O primeiro deles foi produzido na Alemanha pelo Estaleiro Alemão Howaldtswerke-Deutsche Werft (HDW) e comissionado em 1989. Os outros 3 foram totalmente construídos no Arsenal de Marinha do Rio de Janeiro (AMRJ), o qual obteve absoluto sucesso na empreitada, formando ainda excelente mão-de-obra especializada para a produção e gerenciamento de seu programa de construção.
SEGUNDA FASE
Na segunda fase do processo como construtor, tendo desenvolvido capacidades próprias, o Brasil iniciou em 1991 no AMRJ a construção de um outro submarino ainda de uso no litoral, o S-34 SB TIKUNA (2 3), um Tupi aperfeiçoado no País (IKL-209-1500), que foi comissionado em 16 de dezembro de 2005.
Lançamento do S-34 SB Tikuna no AMRJ do Rio de Janeiro, em
9 de março de 2005.
O Tikuna trouxe diversas novas tecnologias desenvolvidas pela própria MB, como na redução dos níveis de ruído e de exposição durante a recarga de baterias.

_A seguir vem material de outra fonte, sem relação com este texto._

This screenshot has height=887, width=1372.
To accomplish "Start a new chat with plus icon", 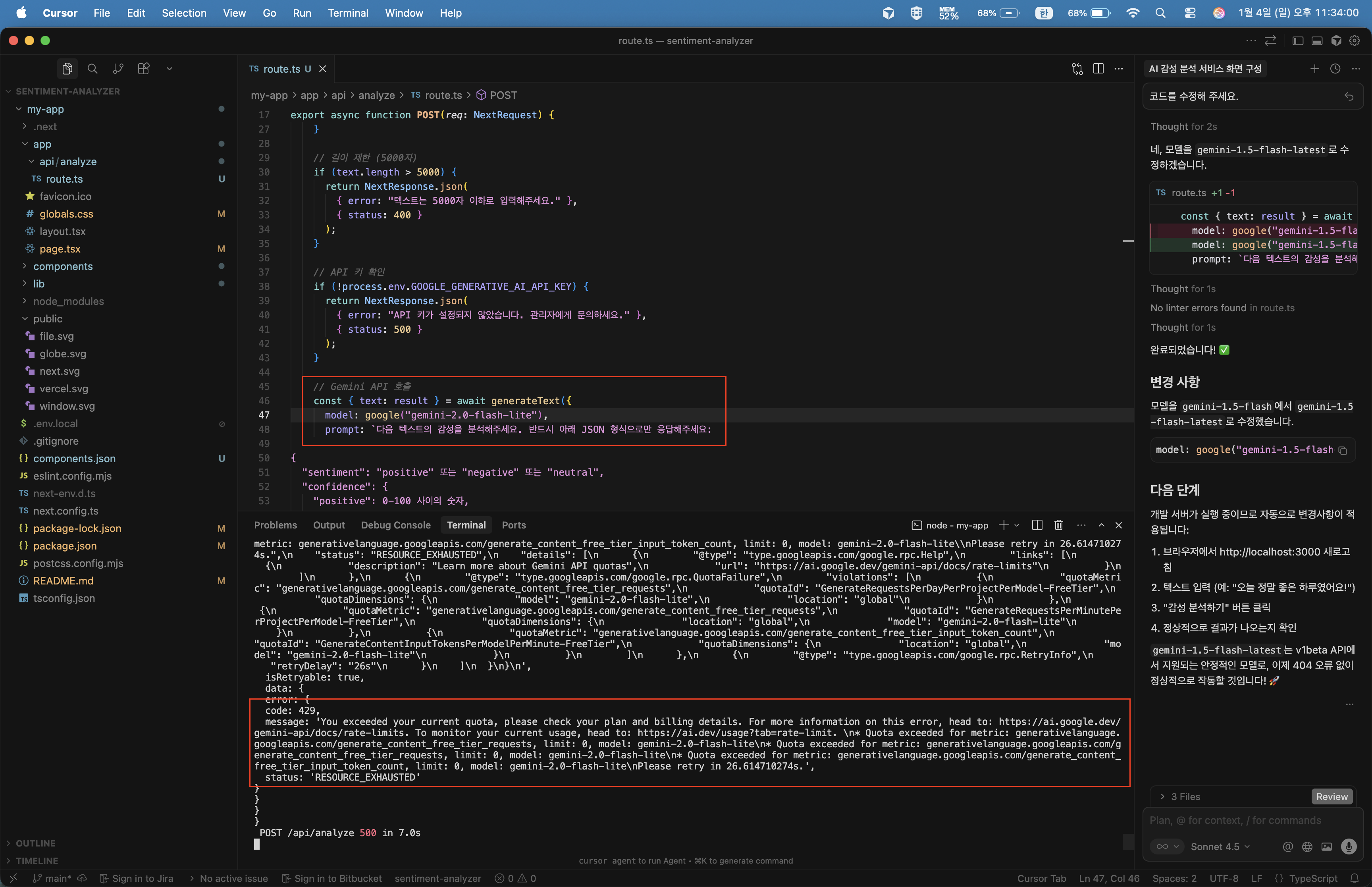I will point(1314,69).
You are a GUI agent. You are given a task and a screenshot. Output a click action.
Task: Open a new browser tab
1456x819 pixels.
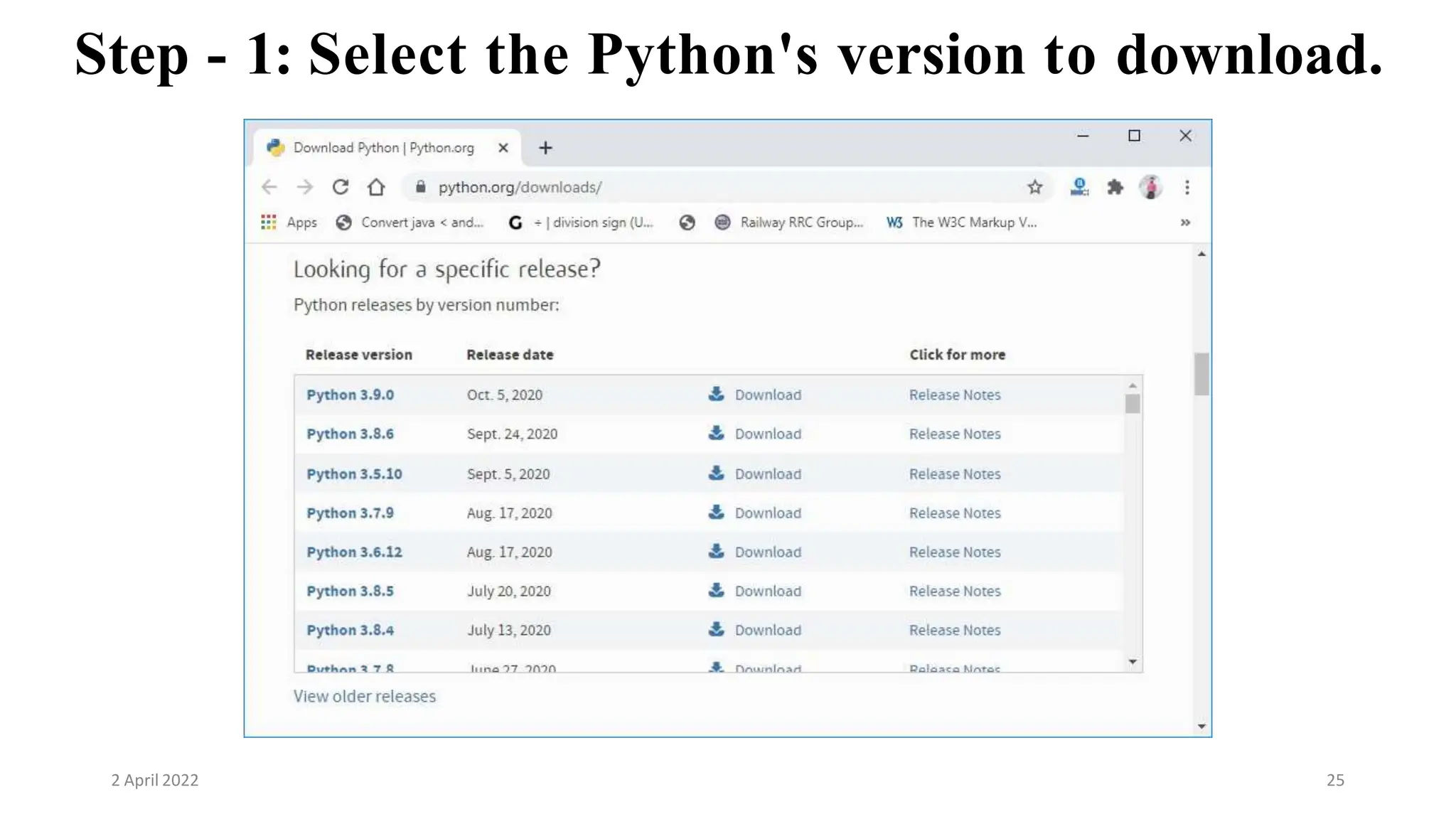tap(545, 148)
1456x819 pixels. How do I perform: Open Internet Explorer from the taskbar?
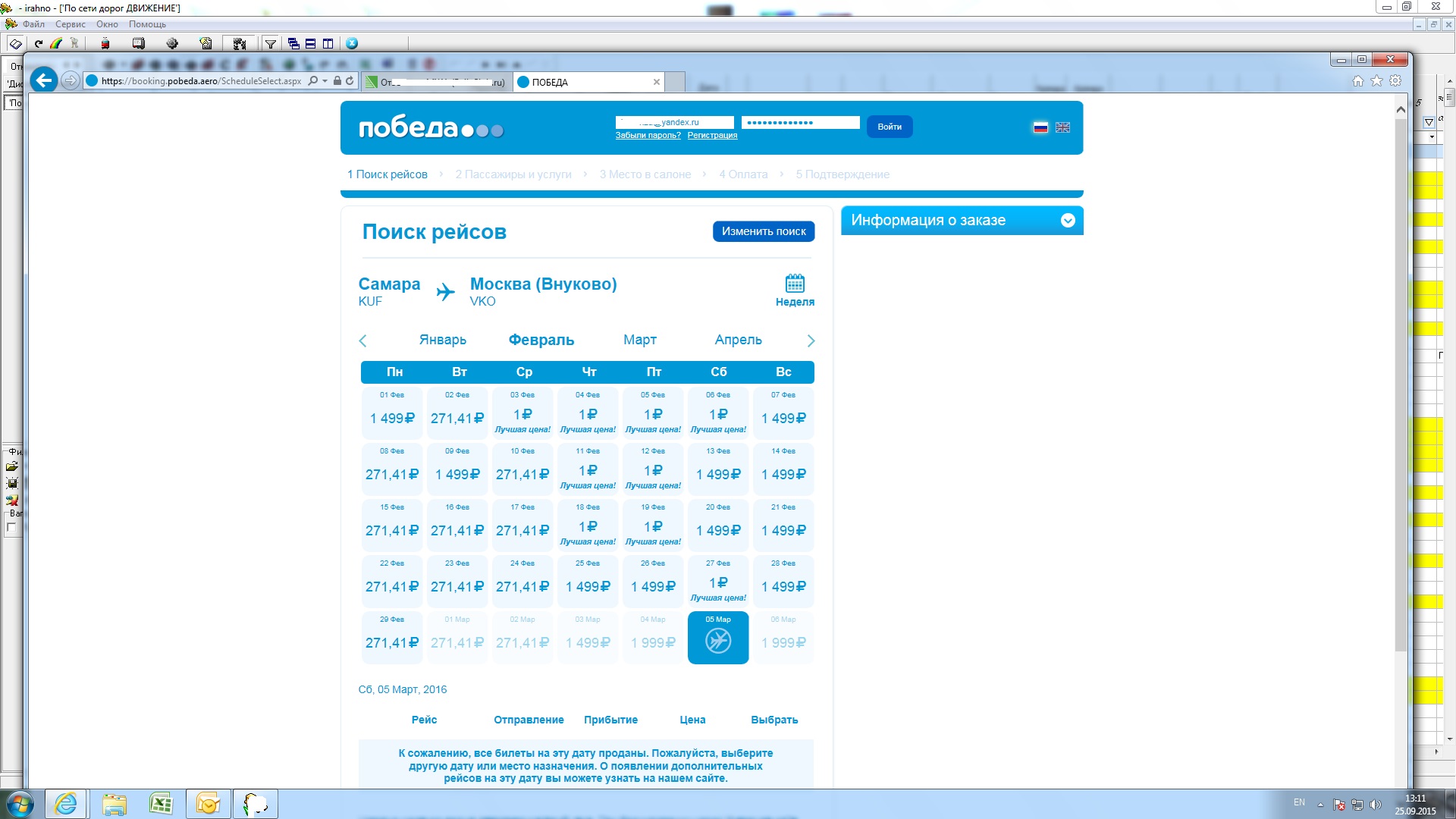pyautogui.click(x=66, y=804)
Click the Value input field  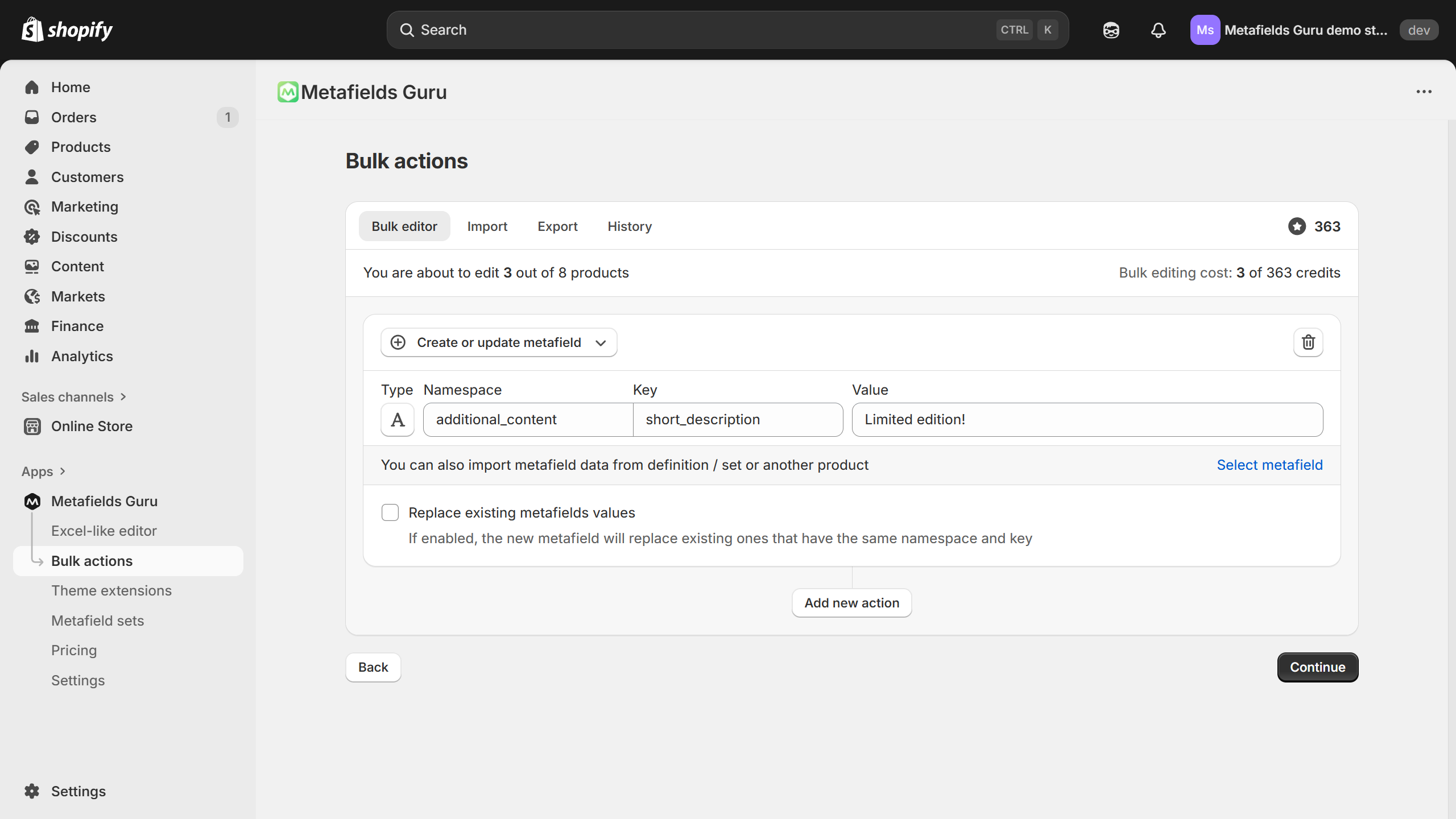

Presidente Lula e D. Marisa conhecendo o Tikuna.
Conta ainda com evolução na geração de energia, sistema de direção de tiro e sensores. Além disso, deverá utilizar mísseis antinavio e anti-helicóptero no estado da arte.

Submarino S-34 Tikuna em Santos em 6 de maio de 2006.

Submarino S-34 Tikuna em Santos, em 6 de maio de 2006. Atenção
à Fortaleza
da Barra Grande, que teve importante papel no conjunto de defesa instalado
no
canal de acesso à Baía de Santos, na época das invasões
piratas.
Ela está situada na Ilha de Santo Amaro (Guarujá).
Nesta segunda fase do processo como construtor, podemos incluir a modernização da frota da ForS que, em 2008, era composta de 5 submarinos, sendo 4 IKL-209-1400, da Classe Tupi.